### What you are asked to do
Every line below between the one holding "You are a GUI" and the one holding "Task: Focus the ФИО field for Гость 1", inclusive, should be copied exactly, and no other line.

### Provided information
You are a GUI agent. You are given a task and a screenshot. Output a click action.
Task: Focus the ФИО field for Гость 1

---

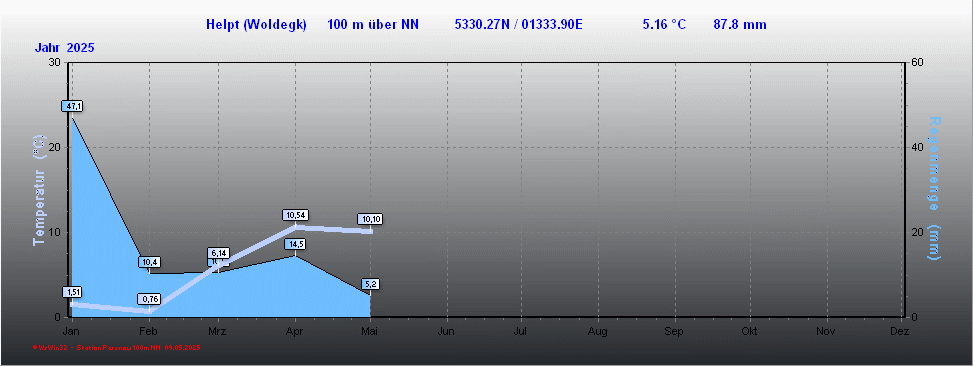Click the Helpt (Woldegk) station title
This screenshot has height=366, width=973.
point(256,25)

### Written answer
You are a GUI agent. You are given a task and a screenshot. Output a click action.
Task: Focus the ФИО field for Гость 1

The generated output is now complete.